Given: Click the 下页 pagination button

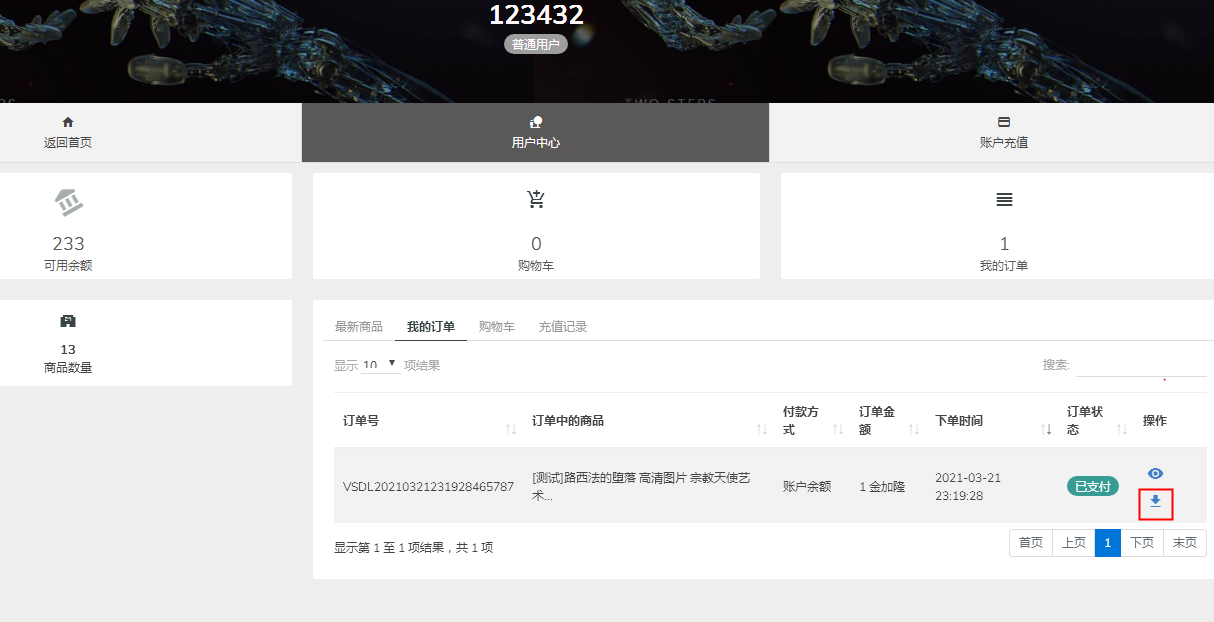Looking at the screenshot, I should (x=1141, y=543).
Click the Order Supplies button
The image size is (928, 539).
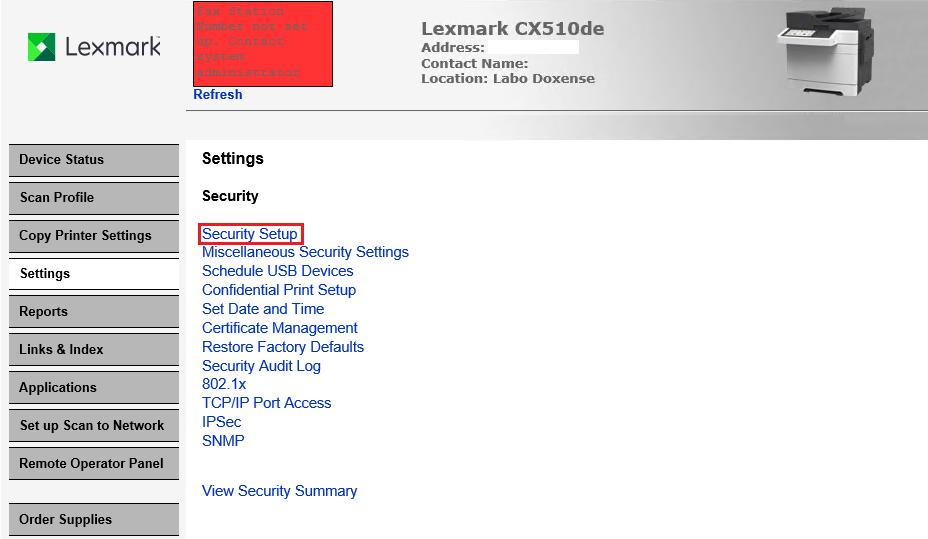pos(93,520)
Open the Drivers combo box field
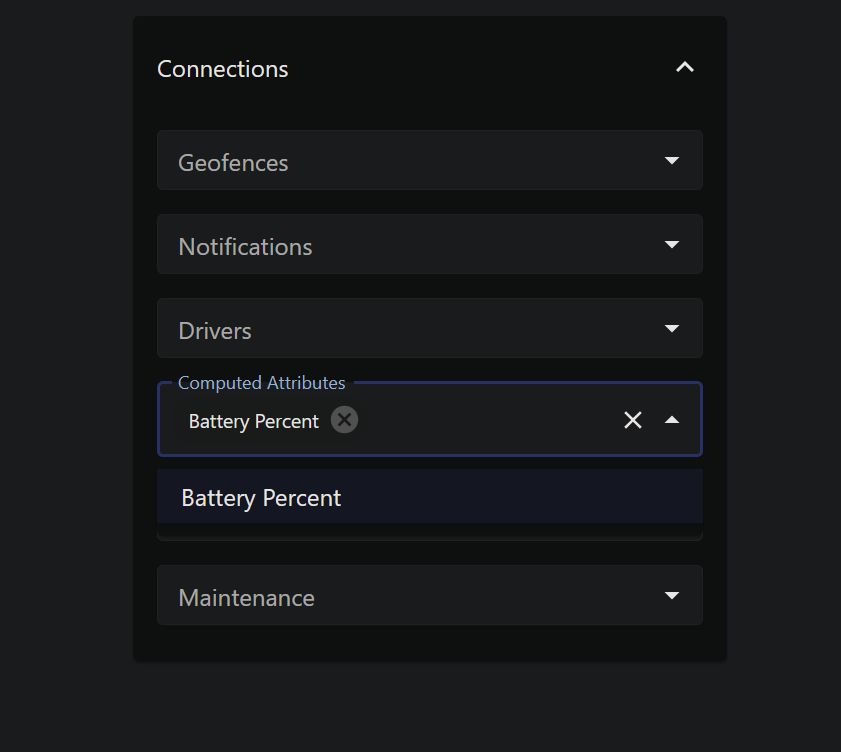The height and width of the screenshot is (752, 841). (x=400, y=329)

### What is being asked:
Set down exactly and only the lines from the line that contains "The image size is (928, 539)." through the last line of the entries above, with both of those lines included and the pictures left out.

### Task answer:
The image size is (928, 539).
pos(93,520)
Open the Drivers combo box field
The height and width of the screenshot is (752, 841). (x=400, y=329)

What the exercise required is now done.